Namaste,
I am trying to implement CTC loss in Flux/Zygote. And running into Error: Mutating arrays is not supported
. So I cooked up the toy example below to gain better understanding.
Given an input x
, I perform some sort of “triangualtion" operation on it, where another matrix a
is built based on x
in a complicated way. The loss is the very last element of a
. When I try to differentiate the loss, the first two implementations throw an error.
triangulate1
errors because (I am guessing) of setindex!
operations?
triangulate3
works because of matrix operations, and no in-place editing of a
(the vector)?
Why triangulate2
fails is beyond me… Can you please explain.
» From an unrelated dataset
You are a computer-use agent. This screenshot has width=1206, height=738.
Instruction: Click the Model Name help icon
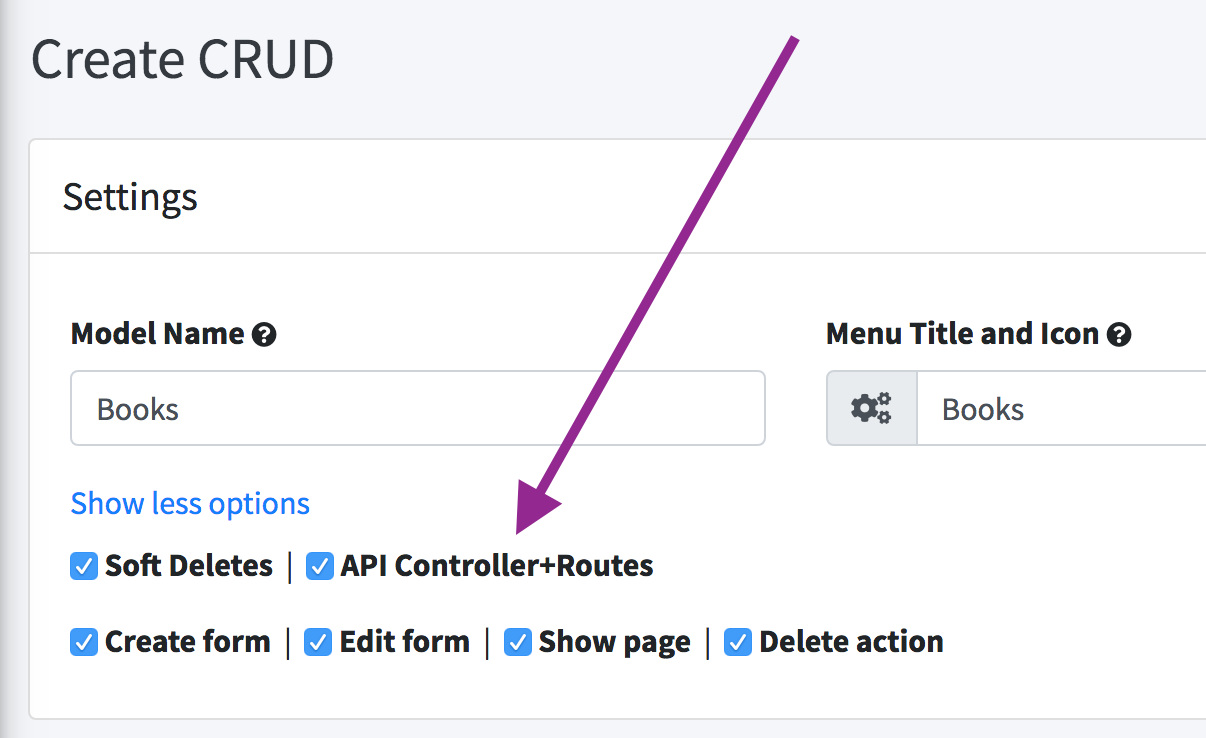pyautogui.click(x=264, y=335)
What is the best practice when it comes to complicated losses like this that depend on a complex function of the input?
Also, is it explained somewhere what ‘mutating arrays’ means and why it does not work?
FYI: I wrote a python implementation of CTC in Theano, and AD just worked, I did not have to manually calculate the gradients. I am hoping I can pull that off in Julia too.
Thank you.
Cash
using Zygote
using LinearAlgebra
function triangulate1(x::Matrix{T}) where T
a = 0*x
a[1, 1] = x[1, 1]
for i in 2:size(x, 2)
for j in 1:i
a[j, i] = sum(a[1:j, i-1]) * x[j, i]
end
end
a
end
function triangulate2(x::Matrix{T}) where T
m, n = size(x)
a = x[:,1] .* [1; zeros(T, m-1)]
for i in 2:n
a = accumulate(+, a) .* [x[1:i, i]; zeros(T, m-i)]
end
a
end
function triangulate3(x::Matrix{T}) where T
m, n = size(x)
a = x[:,1] .* [1; zeros(T, m-1)]
A = LowerTriangular(fill(1, m, m))
for i in 2:n
a = A*a .* [x[1:i, i]; zeros(T, m-i)]
end
a
end
x1 = (1:4).*(1:4)'
# 4×4 Array{Int64,2}:
# 1 2 3 4
# 2 4 6 8
# 3 6 9 12
# 4 8 12 16
triangulate1(x1)
# 4×4 Array{Int64,2}:
# 1 2 6 24
# 0 4 36 336
# 0 0 54 1152
# 0 0 0 1536
triangulate2(x1)
# 4-element Array{Int64,1}:
# 24
# 336
# 1152
# 1536
triangulate3(x1)
# 4-element Array{Int64,1}:
# 24
# 336
# 1152
# 1536
gradient(x->triangulate1(x)[end], x1)[1]
# ERROR: Mutating arrays is not supported
gradient(x->triangulate2(x)[end], x1)[1]
# ERROR: Mutating arrays is not supported
# (This takes much longer time to error out)
gradient(x->triangulate3(x)[end], x1)[1]
# 4×4 Array{Int64,2}:
# 1536 288 32 0
# 0 240 96 0
# 0 0 96 0
# 0 0 0 96